**Exercise description**:
Transcribe every line of the listing from the line holding "Image resolution: width=712" through the line holding "[x=424, y=278]", inclusive, leaving out the pictures.

**Records**:

——————————

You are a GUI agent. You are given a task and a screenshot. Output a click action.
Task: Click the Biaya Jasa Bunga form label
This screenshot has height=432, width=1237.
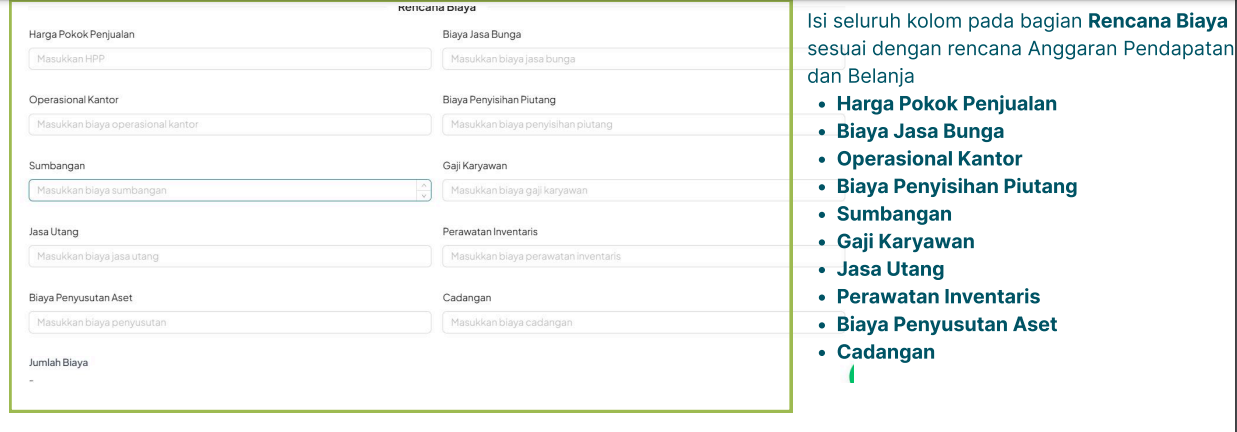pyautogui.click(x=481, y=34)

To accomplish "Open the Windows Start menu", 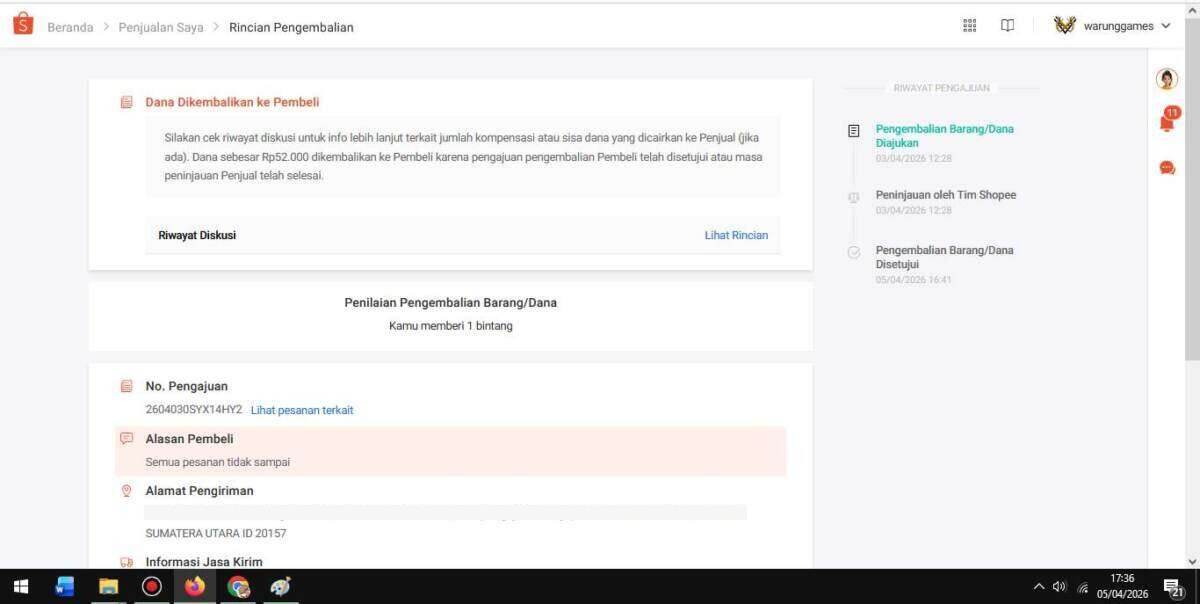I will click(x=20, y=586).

——————————

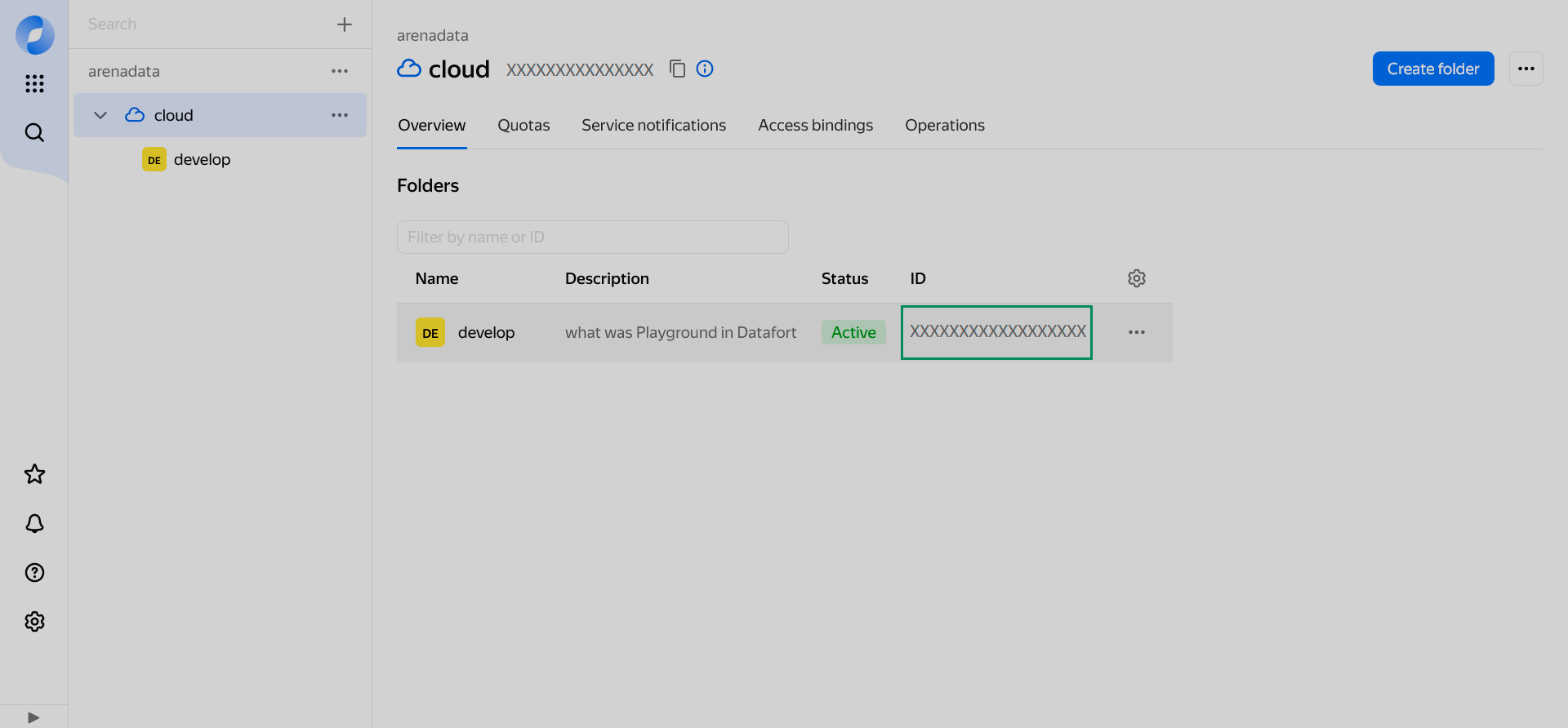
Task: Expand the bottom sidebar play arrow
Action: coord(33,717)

——————————

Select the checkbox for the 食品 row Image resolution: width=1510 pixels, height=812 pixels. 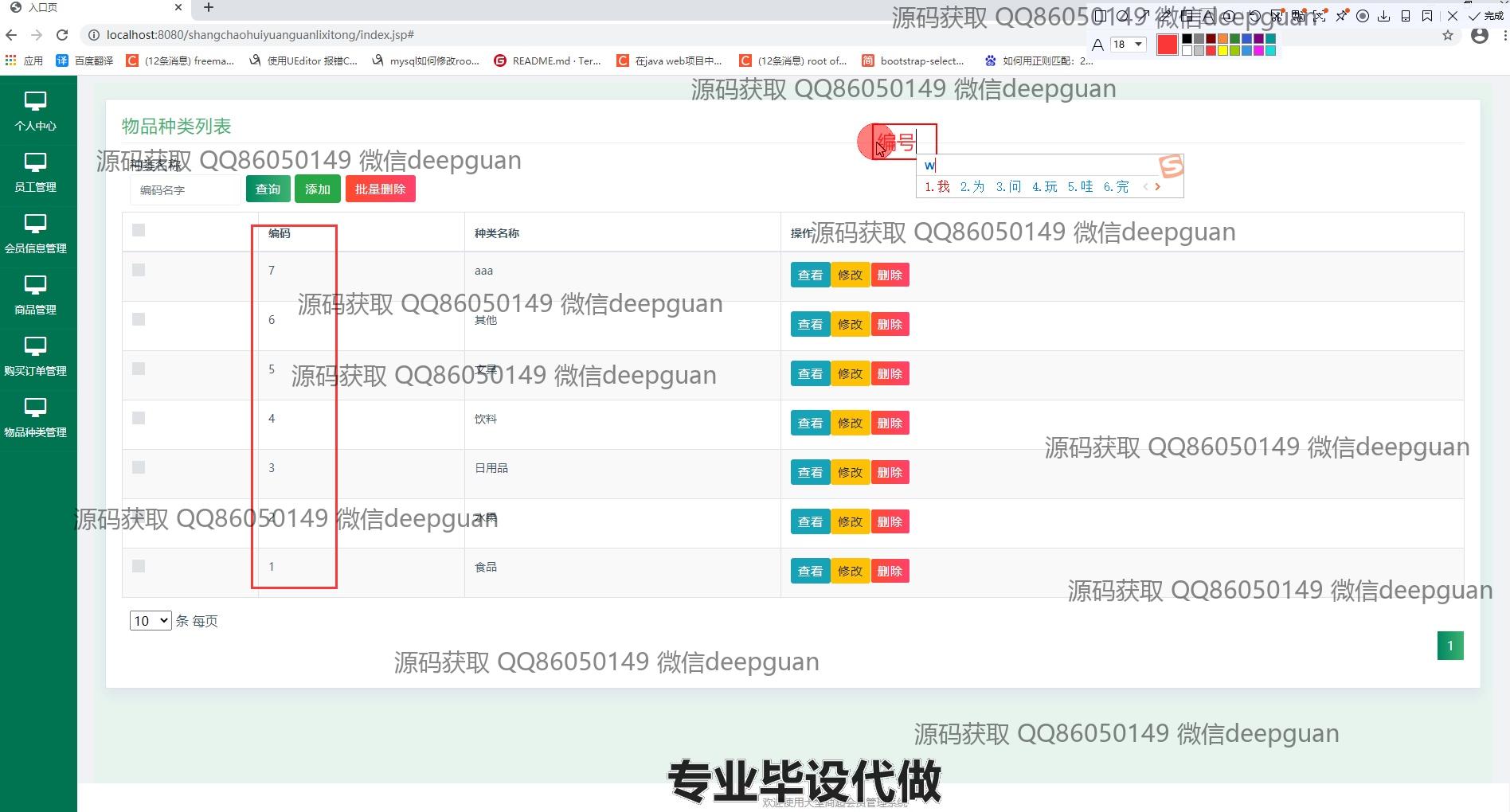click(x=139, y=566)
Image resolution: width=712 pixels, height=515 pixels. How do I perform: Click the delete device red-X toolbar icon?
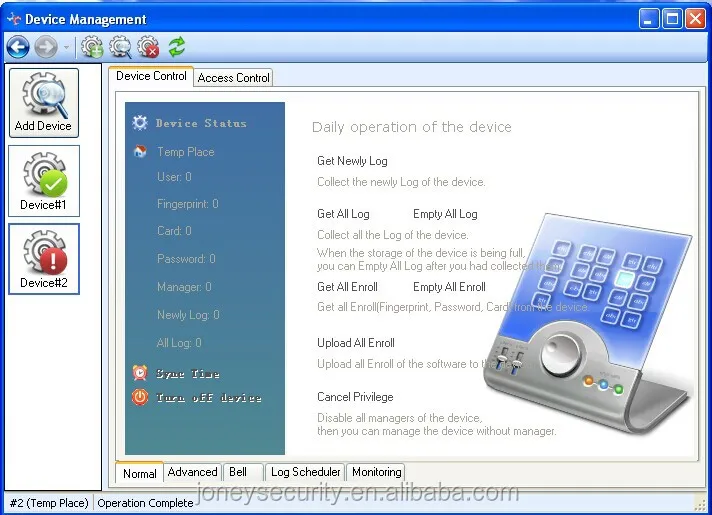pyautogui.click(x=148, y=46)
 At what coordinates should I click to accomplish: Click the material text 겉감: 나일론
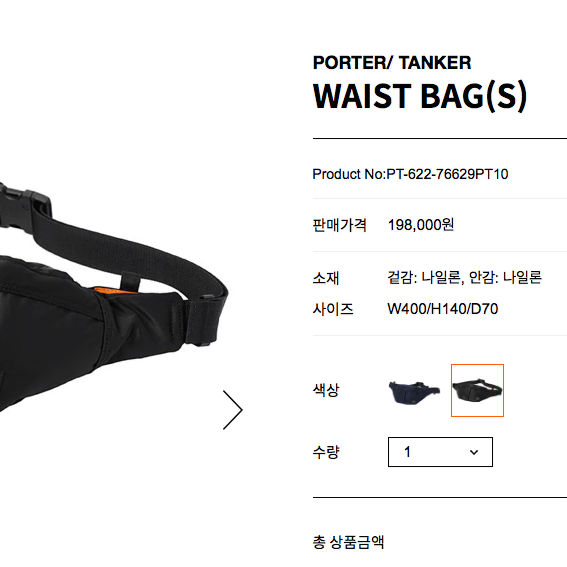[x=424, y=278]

——————————

**Output of the exercise**:
Image resolution: width=712 pixels, height=515 pixels. How do I perform: Click the delete device red-X toolbar icon?
pyautogui.click(x=148, y=46)
 At what coordinates should I click to accomplish: Click the material text 겉감: 나일론
[x=424, y=278]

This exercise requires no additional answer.